We like Gandalf and Bilbo, of course, and are pleased to see a brief Frodo cameo, appearances from Elrond, Galadriel, Gollum and Saruman, all with the original cast, but the dwarves are really just thirteen apparitions of the same type of character – a stereotypical high fantasy dwarf. Over the course of three movies I expect we’ll begin to know and like them all more, but currently they blur into one.
Of course, it’s still a Peter Jackson film, and Middle Earth looks as gorgeous as ever. The cinematography is as sublime as the landscapes, both real and CGI, the creatures and people all look spectacular, and there are some genuine breathtaking moments, such as the epic struggle between rock giants with our heroes perched precariously on their knees. Aesthetically it’s still a highly enjoyable film, not particularly scary or gruesome, suitable for everyone.

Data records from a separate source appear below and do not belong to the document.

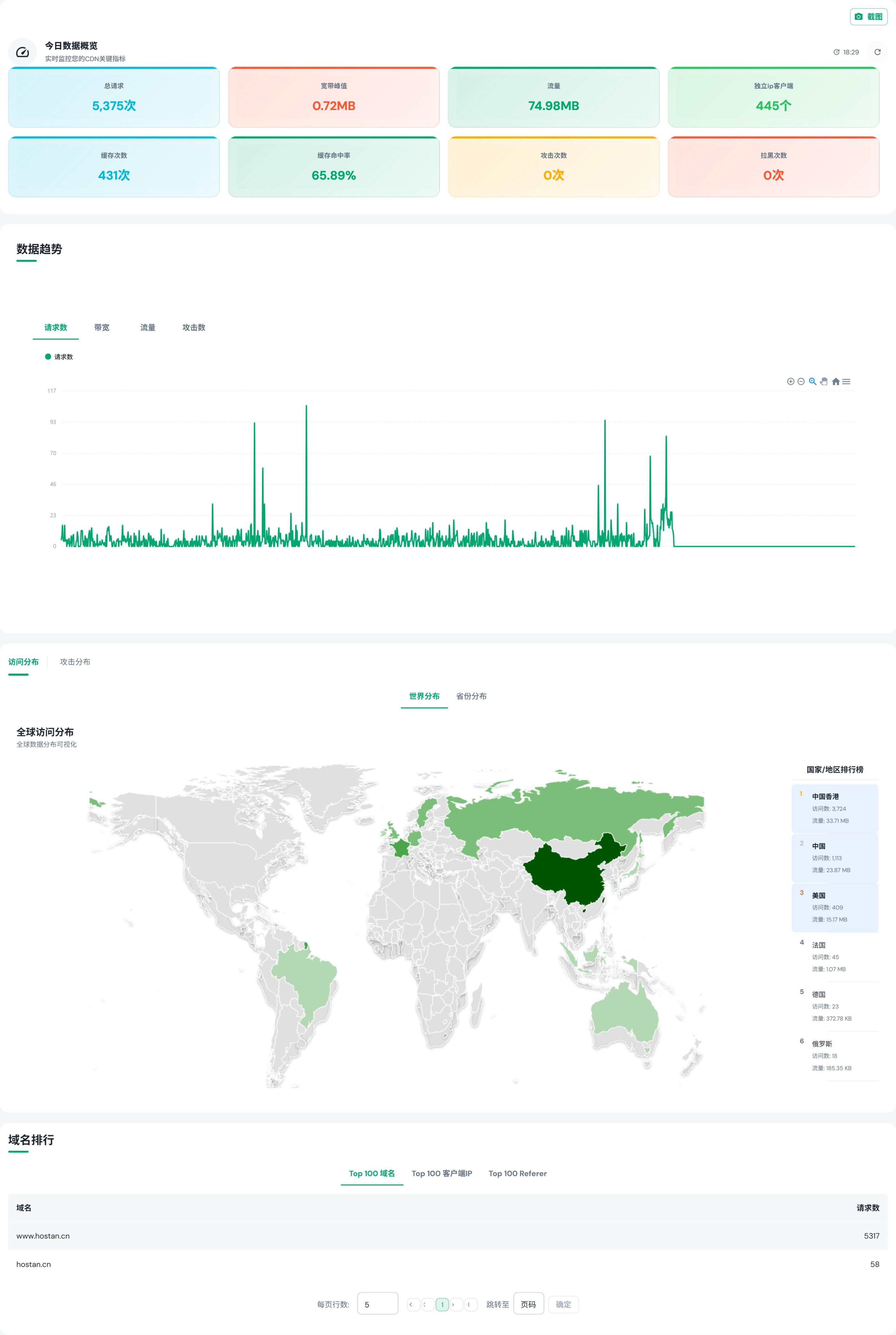Open the 每页行数 rows per page selector

pos(377,1304)
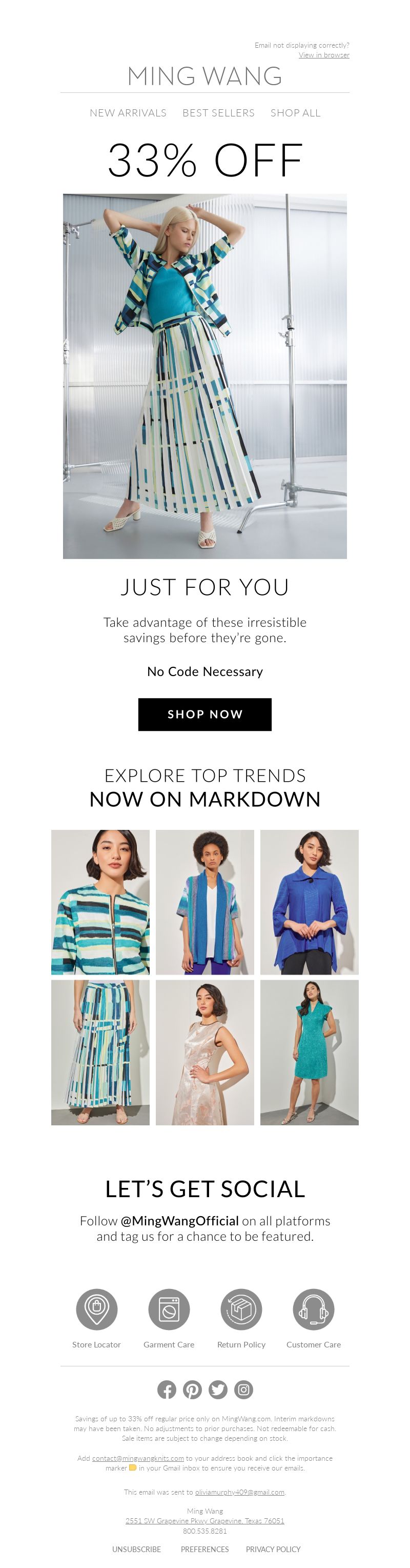Open the Privacy Policy footer link
The height and width of the screenshot is (1568, 410).
click(273, 1549)
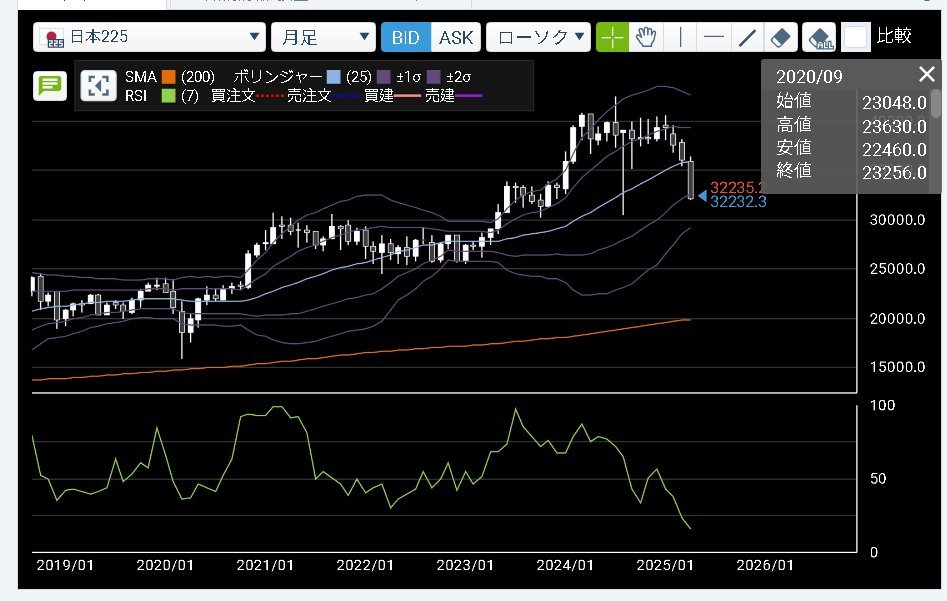Select the crosshair cursor tool
Screen dimensions: 947x601
click(612, 38)
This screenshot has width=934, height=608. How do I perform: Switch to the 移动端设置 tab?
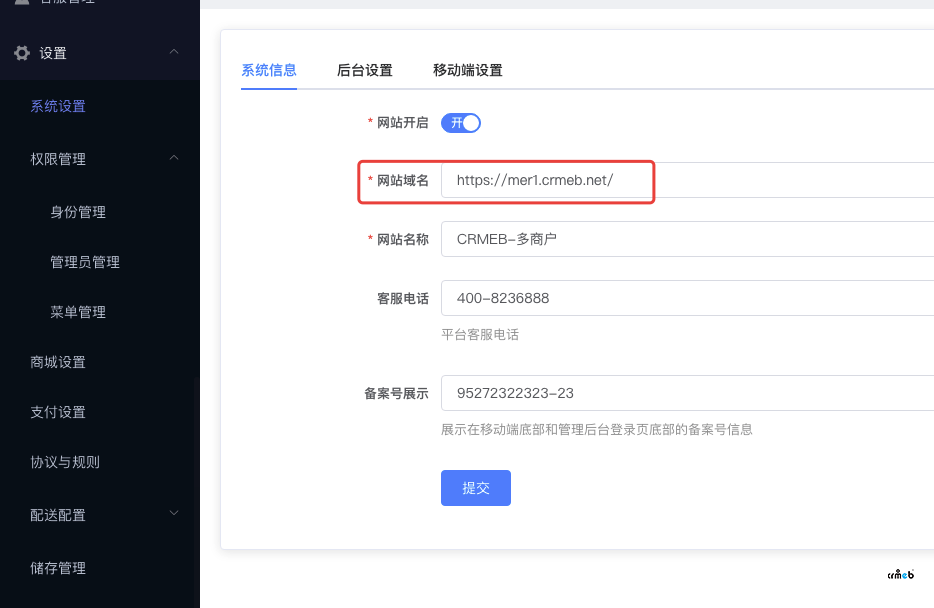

However the sense of epic fantasy that made the first films the huge successes they are is somewhat dampened by how ridiculous it becomes, and I can’t help but think this was an effort to make it more funny. Humour in LOTR was provided mainly through quips and one liners, whereas in The Hobbit it turns more to slapstick, and it is sometimes ludicrous to the point that we don’t get any real sense of danger or peril. The climax in Fellowship was built up from Saruman’s betrayal, the birth of Lurtz, Boromir’s doubt, and Lurtz’s pursuing of the heroes. In An Unexpected Journey, there seem to be three threats that never really amount to anything – the dwarves fall down comically, and then they get rescued, either by Gandalf or those eagles again.
The journey itself seems like it would make for a good fantasy movie, but one that could be very easily put into one, Return of the King length epic. An Unexpected Journey is very much an opening to a trilogy – nothing is resolved, more questions are opened and left unanswered (to the point of cliché, as Bilbo assuredly states that “the worst is behind us”); but it doesn’t live up to the standard set by Fellowship. The pieces of this puzzle are there, but rather than a sense of excitement and anticipation, it just feels like trying to pass the time on a rainy weekend. 3 stars (out of 5).